I went into the kitchen. His back was toward me and I saw what he would look like as an old man.
“Todd, I’m sorry but—”
He turned and yelled at me, “For fuck’s sake I love you.” Shouting at a foreigner in your own language as if volume will make her understand, make me love him back.
“You don’t really know me. You wouldn’t love me if you did.”
It was true. He didn’t know me. I’d never let him. If I had a song, I’d never tried singing it to him, never stayed in bed with him on a Sunday morning. It was always my idea to get up and go out. Maybe he had looked into my eyes but if he had, I hadn’t been looking back.
“You deserve more,” I said, and tried to take his hand. But he pulled it away. “I’m so sorry.”
He flinched from me. But I was sorry. I still am. Sorry that I had neglected to notice that it was only me on the safe beltway while he was inside the relationship, alone and exposed. Once again I had been selfish and cruel toward someone I was meant to care for.

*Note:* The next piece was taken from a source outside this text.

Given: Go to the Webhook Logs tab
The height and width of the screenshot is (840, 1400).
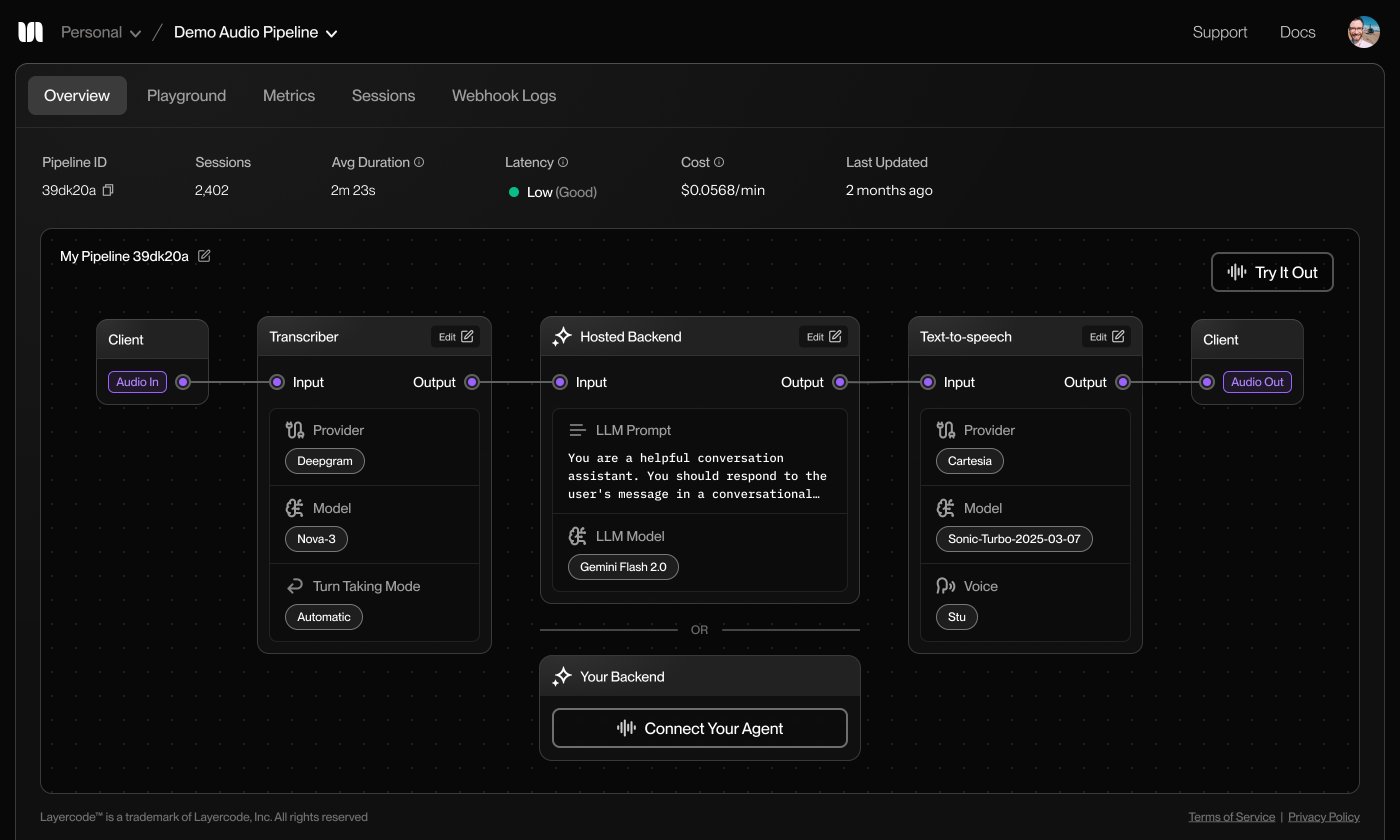Looking at the screenshot, I should [504, 95].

Before you died, I’d thought our relationship was grown-up and sensible. But on my part it was cowardly, a passive option motivated by my insecurity rather than what Todd deserved: an active choice inspired by love.
A few minutes later he left. He didn’t tell me where he was going.
Mr. Wright had decided on a working lunch and has now got sandwiches from the deli. He leads me through empty corridors to a meeting room that has a table. For some reason, the large office space, deserted apart from us two, feels intimate.
I haven’t told Mr. Wright that during my research I broke off my engagement, and that with no friends in London, Todd must have walked through the snow to a hotel that night. I just tell him about Chrom-Med floating on the stock market.
“And you phoned DS Finborough at eleven-thirty p.m.?” he asks, looking down at the police call log.
“Yes. I left a message for him asking him to phone me back. By nine-thirty the next morning he still hadn’t, so I went to St. Anne’s.”
“You’d already planned to go back there?”
“Yes. The senior midwife had said she would have found Tess’s notes by then and had made an appointment for me to see her.”
I arrived at St. Anne’s, the skin around my skull tight with nerves because I thought I would soon have to meet the person who was with you when you had Xavier. I knew I had to do this but wasn’t exactly sure why. Maybe as a penance, my guilt faced full on. I arrived fifteen minutes early and went to the hospital café. As I sat down with my coffee, I saw I had a new e-mail.
From: Professor Rosen’s office, Chrom-Med
To: Beatrice Hemming’s iPhone
Dear Ms. Hemming:
I assure you that we offer no financial inducement whatsoever to the participants in our trial. Each participant volunteers without coercion or inducement. If you would like to check with the participating hospitals’ ethics committees you will see that the highest ethical principles are strictly enforced.